**PROBLEM TO SOLVE:** For the entries below, the expected answer is the line with "The width and", the line with "Viewport: 674px width, 403px height.", and every line between them, exactly as written, and nothing more.

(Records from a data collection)
⟨
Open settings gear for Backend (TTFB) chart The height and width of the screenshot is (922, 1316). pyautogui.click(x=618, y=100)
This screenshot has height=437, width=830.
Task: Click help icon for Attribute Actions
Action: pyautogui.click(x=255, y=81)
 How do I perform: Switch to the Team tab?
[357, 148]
⟩
⟨
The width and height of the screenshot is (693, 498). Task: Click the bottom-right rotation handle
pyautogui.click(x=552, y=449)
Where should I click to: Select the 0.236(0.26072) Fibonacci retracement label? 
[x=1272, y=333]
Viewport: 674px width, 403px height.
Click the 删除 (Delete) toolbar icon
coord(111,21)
⟩
**RESULT:**
The width and height of the screenshot is (693, 498). Task: Click the bottom-right rotation handle
pyautogui.click(x=552, y=449)
Where should I click to: Select the 0.236(0.26072) Fibonacci retracement label? 
[x=1272, y=333]
Viewport: 674px width, 403px height.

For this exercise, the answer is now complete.